### Exercise objective:
Repeat the data word for word, starting at the line containing "How do I perform: Follow joy @onlyngelsfly?" and ending with the last line of the data, and leave the pictures out of your answer.
=== Items ===
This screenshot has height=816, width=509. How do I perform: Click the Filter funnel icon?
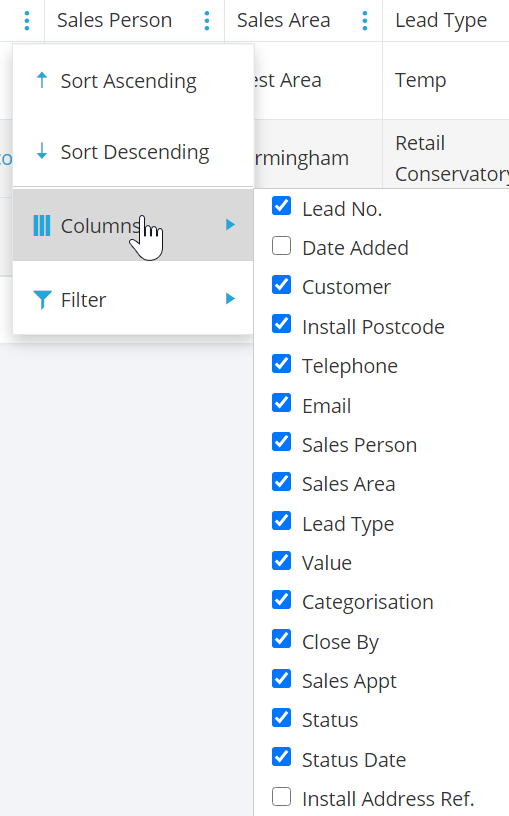42,300
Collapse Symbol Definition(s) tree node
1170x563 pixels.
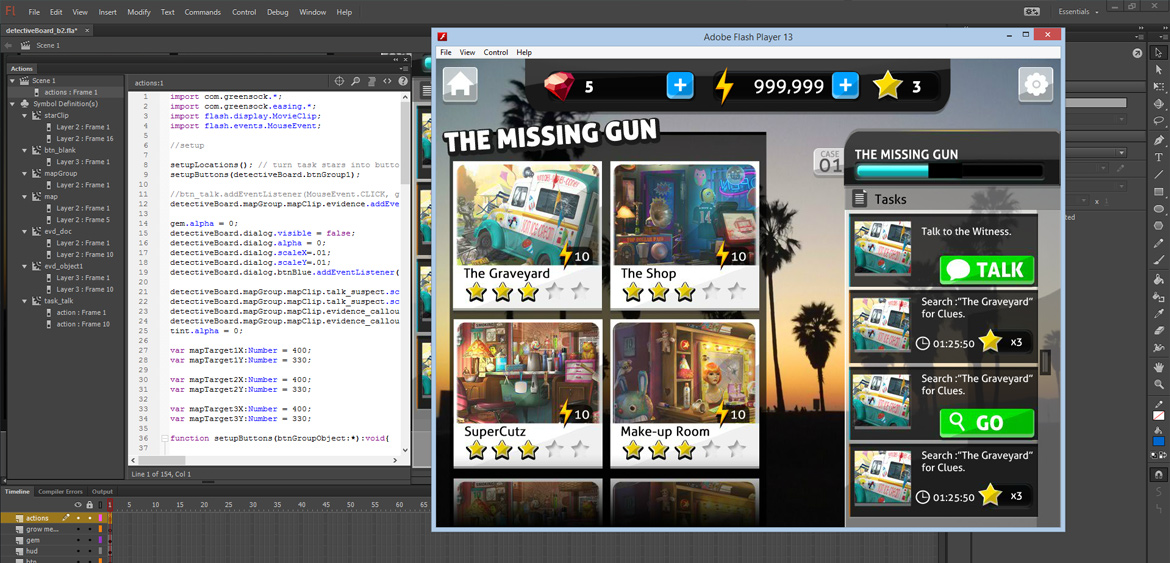click(13, 104)
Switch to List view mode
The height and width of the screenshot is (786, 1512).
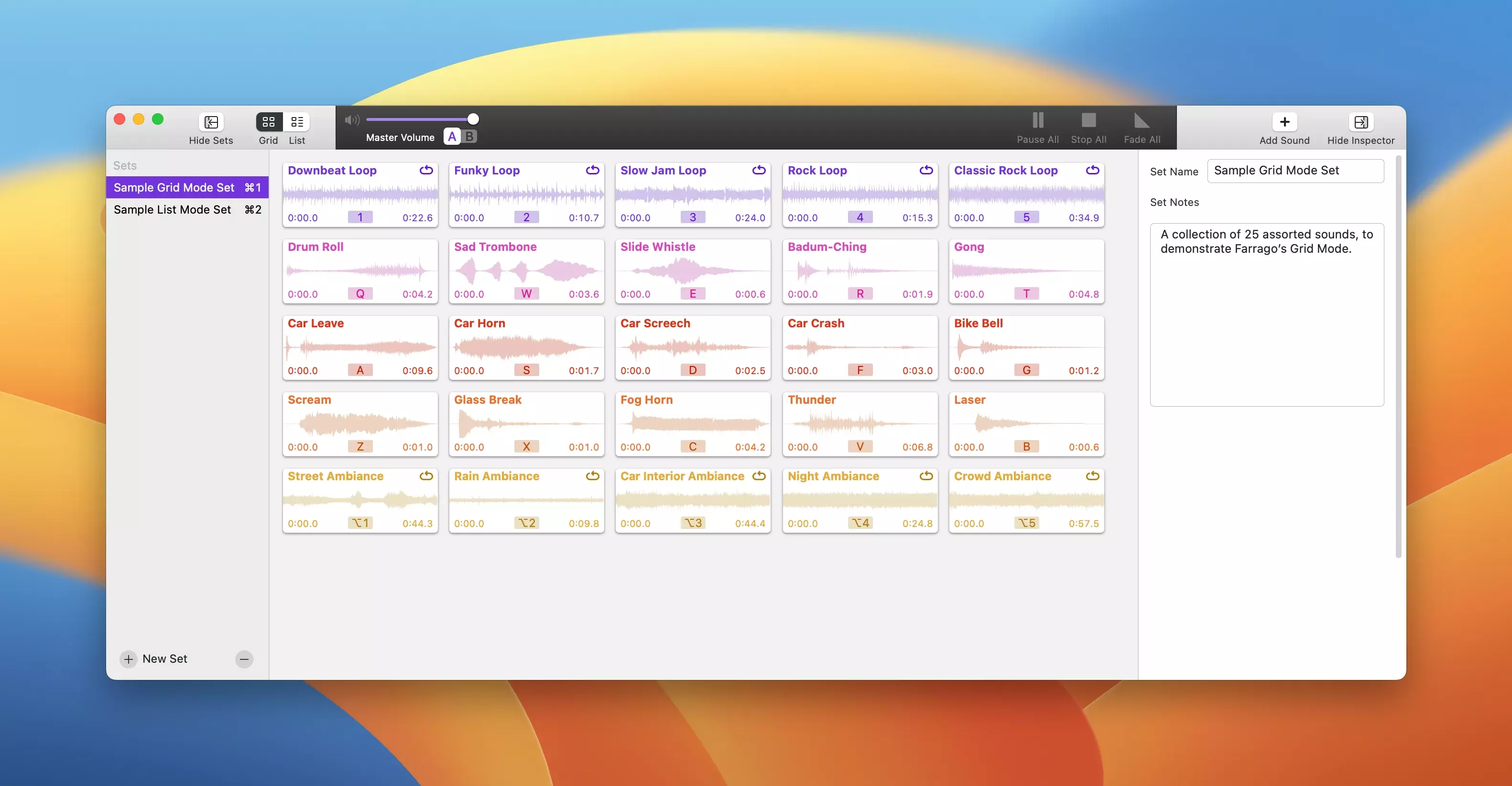297,122
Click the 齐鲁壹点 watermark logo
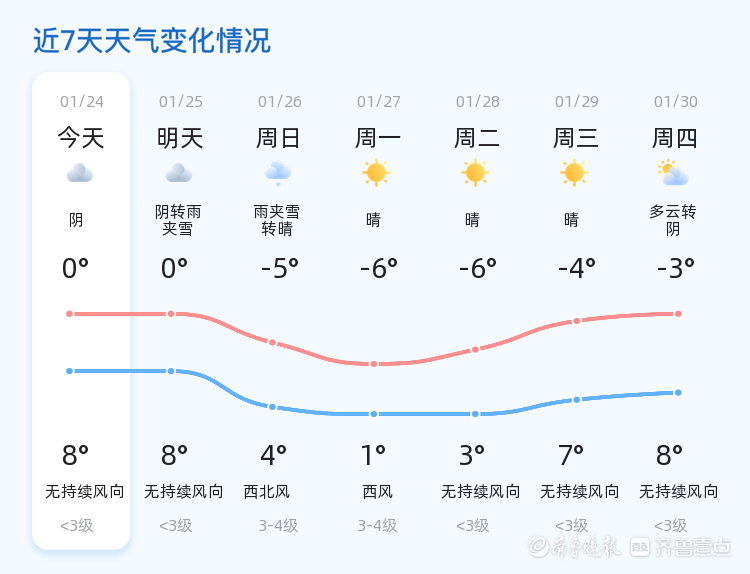The height and width of the screenshot is (574, 750). pyautogui.click(x=680, y=547)
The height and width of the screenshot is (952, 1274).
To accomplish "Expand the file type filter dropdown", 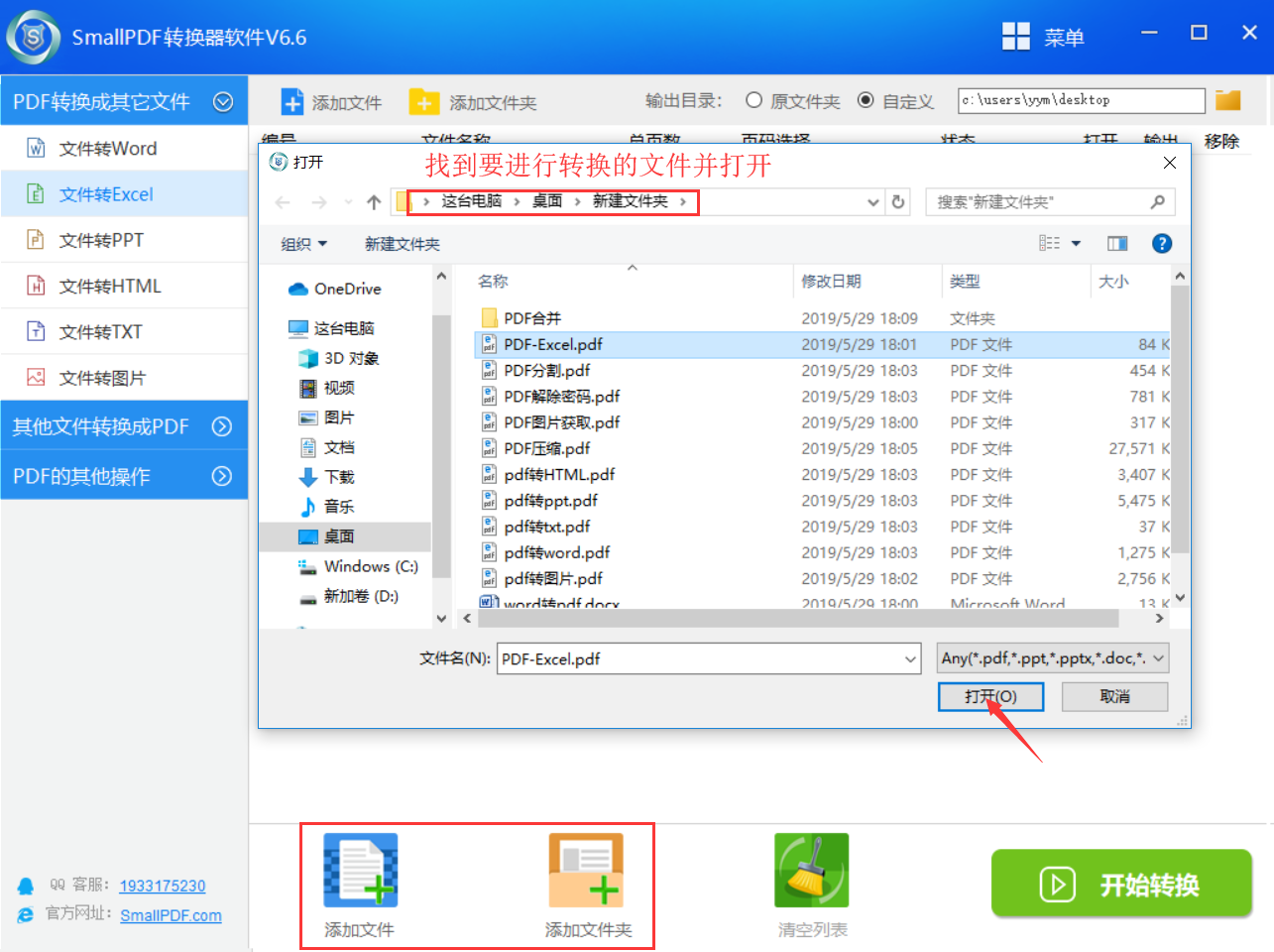I will [1052, 658].
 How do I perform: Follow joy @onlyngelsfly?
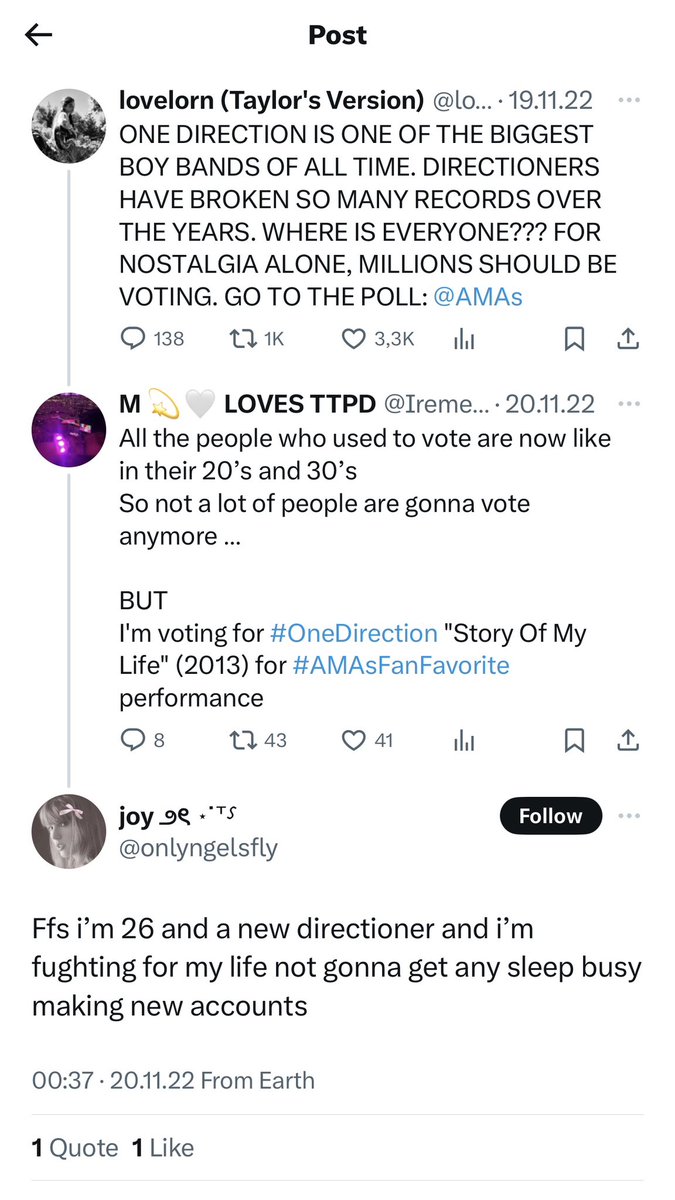(x=550, y=816)
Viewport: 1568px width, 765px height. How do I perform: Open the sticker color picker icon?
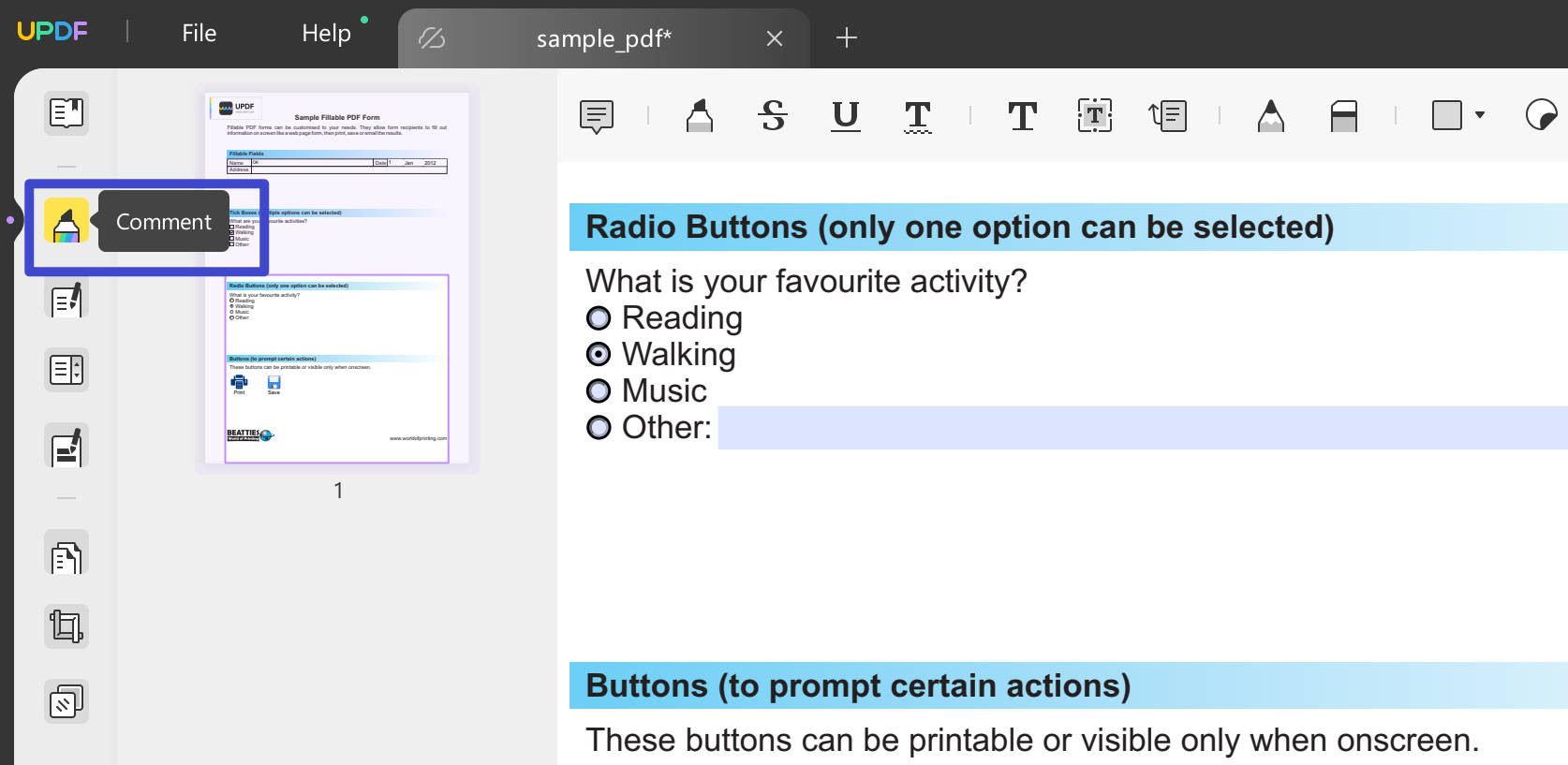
===
### Full output:
 How do I perform: Follow joy @onlyngelsfly?
(x=550, y=816)
Viewport: 1568px width, 765px height. How do I perform: Open the sticker color picker icon?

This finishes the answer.